We can see $$a_1=1, a_2=2,a_3=3,a_4=4,a_5=6,a_6=8,a_7=9,a_8=12,\cdots.$$

Then, here is my question.

Question : Could you show me a good way to get $a_n$ for large $n$ supposing that we can use computer? For example, how can we get $a_{2000},a_{5000},a_{10000},a_{50000}$ ?

Motivation : I've known a question about finding $a_{20},a_{50},a_{100}.$

My way is to prepare the following values.
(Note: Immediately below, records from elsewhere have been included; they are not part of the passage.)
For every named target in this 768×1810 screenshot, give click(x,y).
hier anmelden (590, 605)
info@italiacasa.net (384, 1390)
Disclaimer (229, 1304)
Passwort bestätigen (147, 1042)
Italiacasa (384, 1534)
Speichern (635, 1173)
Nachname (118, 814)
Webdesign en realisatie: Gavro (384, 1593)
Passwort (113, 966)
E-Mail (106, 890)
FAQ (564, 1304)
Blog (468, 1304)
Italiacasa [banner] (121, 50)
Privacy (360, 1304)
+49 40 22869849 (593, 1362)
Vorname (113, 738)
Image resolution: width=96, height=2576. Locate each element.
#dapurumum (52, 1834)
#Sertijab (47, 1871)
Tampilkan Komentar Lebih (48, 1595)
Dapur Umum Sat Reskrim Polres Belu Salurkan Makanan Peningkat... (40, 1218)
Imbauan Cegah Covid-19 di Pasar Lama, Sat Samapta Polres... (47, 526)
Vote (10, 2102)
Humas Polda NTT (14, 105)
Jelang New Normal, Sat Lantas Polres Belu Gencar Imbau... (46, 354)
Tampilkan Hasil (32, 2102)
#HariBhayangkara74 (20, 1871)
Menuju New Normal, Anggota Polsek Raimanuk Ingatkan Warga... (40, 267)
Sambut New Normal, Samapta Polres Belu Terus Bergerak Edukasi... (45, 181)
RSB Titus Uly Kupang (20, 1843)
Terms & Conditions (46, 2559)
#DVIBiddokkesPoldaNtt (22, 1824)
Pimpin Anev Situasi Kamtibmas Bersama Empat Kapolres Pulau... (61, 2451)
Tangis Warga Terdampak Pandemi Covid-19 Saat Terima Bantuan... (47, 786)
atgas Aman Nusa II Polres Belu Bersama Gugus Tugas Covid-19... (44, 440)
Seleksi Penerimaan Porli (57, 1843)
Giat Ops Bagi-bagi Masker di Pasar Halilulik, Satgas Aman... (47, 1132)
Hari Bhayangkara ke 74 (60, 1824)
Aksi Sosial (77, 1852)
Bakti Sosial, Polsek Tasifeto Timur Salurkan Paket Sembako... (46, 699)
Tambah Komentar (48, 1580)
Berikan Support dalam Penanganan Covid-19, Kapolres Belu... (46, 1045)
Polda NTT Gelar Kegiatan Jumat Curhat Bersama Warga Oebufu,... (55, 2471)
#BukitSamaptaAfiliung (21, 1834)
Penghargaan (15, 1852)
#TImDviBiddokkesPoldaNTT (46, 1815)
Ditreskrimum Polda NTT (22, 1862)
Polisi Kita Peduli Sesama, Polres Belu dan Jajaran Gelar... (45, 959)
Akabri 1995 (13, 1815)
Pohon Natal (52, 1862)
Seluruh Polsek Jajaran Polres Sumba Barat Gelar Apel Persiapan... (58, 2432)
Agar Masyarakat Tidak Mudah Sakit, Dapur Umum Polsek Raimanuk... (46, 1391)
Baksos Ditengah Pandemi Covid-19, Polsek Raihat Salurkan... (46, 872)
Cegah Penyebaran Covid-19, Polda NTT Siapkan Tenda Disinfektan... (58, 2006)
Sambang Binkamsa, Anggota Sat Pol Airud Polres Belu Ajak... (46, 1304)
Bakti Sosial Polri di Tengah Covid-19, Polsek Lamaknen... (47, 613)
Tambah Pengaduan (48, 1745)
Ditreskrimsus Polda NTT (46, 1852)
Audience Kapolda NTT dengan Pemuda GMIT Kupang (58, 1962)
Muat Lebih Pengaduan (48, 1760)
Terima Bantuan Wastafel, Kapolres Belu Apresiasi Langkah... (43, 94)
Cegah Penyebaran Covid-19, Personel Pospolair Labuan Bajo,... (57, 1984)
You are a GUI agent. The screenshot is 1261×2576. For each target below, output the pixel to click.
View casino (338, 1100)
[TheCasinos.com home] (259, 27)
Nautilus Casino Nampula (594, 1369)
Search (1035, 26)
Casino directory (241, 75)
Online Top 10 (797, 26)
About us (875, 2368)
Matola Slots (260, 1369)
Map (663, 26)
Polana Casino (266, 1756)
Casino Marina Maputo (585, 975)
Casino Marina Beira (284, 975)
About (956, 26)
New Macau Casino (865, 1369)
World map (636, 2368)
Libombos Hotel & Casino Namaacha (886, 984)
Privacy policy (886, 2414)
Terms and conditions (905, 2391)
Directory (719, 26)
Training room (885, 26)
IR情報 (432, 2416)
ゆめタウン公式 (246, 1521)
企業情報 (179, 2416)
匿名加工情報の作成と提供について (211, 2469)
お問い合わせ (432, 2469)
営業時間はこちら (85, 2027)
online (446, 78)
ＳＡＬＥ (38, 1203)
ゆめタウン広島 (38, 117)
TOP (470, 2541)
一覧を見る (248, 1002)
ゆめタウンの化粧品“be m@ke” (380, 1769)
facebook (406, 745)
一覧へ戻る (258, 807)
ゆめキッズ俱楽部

$$a_{13}=2^5, a_{17}=2^6, a_{22}=2^7, \cdots, a_{48}=2^{11},a_{56}=2^{12},\cdots, a_{95}=2^{16},a_{106}=2^{17}$$ $$a_{12}=3^3, a_{19}=3^4, \cdots, a_{49}=3^{7},\cdots, a_{93}=3^{10},a_{111}=3^{11}$$

These values help us find $$a_{20}=2^5\cdot 3^1=96, a_{50}=2^8\cdot 3^2=2304, a_{100}=2^7\cdot 3^6=93312.$$

However, this idea has difficulty for finding $a_n$ for much larger $n$, so it seems that another idea would be needed. Can anyone help?

Answer 1

I used the following in PARI/GP

ct(n)=if(n<5,n,floor(log(n+.5)/log(2))+1+ct(floor(n/3)))
T = 50000
b=1; while(ct(b)<T, a=b; b+=b)
while(b-a>1,c=(a+b)/2;if(ct(c)<T,a=c,b=c))
b

Here ct(x) counts the numbers of the required form $\le x$ and then I do a binary search.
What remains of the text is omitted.